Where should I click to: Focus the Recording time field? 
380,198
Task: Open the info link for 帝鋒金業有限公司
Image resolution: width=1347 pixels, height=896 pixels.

•••••

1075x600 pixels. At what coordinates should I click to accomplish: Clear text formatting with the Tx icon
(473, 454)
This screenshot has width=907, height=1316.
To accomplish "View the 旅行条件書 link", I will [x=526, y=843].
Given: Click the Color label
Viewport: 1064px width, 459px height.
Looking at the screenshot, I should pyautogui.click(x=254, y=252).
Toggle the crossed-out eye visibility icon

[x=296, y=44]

•••••

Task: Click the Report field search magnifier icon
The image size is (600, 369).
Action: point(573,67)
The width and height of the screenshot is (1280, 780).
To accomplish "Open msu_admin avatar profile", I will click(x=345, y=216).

•••••

__Required work__:
Would you copy, unchanged, the stretch of the records above that begins at the line containing "Where should I" and ends at the line containing "Image resolution: width=1347", and only that?

__Output of the task__:
Where should I click to: Focus the Recording time field? 
380,198
Task: Open the info link for 帝鋒金業有限公司
Image resolution: width=1347 pixels, height=896 pixels.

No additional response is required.